Networking: The end of traffic jams
The phrase "the network is the computer," first coined by Sun Microsystems researcher John Gage in 1984, has never been more apt than it is today. From the most powerful server to the smallest mobile device, the one requirement for a modern computer system is that it provides instant, fast, reliable network access. But as demand for rich multimedia content increases, meeting that requirement remains a challenge. Fortunately, new networking technologies are emerging to lend fresh meaning to the phrase "high-speed broadband" -- and they could arrive sooner than you expect.

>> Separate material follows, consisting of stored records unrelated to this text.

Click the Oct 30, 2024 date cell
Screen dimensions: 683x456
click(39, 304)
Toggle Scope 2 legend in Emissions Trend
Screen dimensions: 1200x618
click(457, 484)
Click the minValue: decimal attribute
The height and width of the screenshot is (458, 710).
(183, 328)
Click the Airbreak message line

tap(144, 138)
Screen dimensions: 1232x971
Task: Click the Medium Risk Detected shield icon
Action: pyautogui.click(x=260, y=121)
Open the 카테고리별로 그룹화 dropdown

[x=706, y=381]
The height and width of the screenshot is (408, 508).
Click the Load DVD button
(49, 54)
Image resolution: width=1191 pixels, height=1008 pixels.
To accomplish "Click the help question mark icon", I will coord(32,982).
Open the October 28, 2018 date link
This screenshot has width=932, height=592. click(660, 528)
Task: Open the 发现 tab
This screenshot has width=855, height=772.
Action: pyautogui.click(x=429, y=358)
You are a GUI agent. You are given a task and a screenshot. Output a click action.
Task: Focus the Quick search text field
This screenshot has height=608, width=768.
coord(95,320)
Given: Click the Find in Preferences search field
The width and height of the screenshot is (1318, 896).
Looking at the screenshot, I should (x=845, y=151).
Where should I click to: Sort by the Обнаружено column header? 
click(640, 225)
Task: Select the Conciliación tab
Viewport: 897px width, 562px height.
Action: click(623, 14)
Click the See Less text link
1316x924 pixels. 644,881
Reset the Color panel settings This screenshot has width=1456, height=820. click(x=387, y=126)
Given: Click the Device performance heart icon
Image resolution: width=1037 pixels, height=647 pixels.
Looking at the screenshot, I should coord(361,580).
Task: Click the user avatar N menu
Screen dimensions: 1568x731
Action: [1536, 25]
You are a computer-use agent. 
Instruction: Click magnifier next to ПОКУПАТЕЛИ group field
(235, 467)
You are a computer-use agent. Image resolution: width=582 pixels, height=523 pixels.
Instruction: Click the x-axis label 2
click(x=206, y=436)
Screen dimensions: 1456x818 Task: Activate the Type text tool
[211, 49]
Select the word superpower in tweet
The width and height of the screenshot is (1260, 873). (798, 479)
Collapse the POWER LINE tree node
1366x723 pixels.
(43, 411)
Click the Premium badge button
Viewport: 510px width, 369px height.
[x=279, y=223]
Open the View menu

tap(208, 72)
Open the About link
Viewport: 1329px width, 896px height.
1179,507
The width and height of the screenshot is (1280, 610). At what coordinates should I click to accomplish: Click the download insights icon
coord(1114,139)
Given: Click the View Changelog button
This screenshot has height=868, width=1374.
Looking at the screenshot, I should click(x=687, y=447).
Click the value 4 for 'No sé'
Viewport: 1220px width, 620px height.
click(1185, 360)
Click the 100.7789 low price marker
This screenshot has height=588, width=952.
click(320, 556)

The 802.11n standard, which offers wireless networking at speeds up to 600Mbps, has been a long time in the making. Customers are only now beginning to upgrade from the slower 802.11b and 802.11g standards. But that doesn't mean work on Wi-Fi has stood still. On the contrary -- the Wi-Fi Alliance and the Wireless Gigabit Alliance have joined forces to develop Wi-Fi's next generation, which promises to be just as much a leap forward as 802.11n. The new standard will broadcast on the 60GHz radio spectrum and will be able to achieve data transfer rates up to 7Gbps -- fast enough to stream Blu-ray-quality video.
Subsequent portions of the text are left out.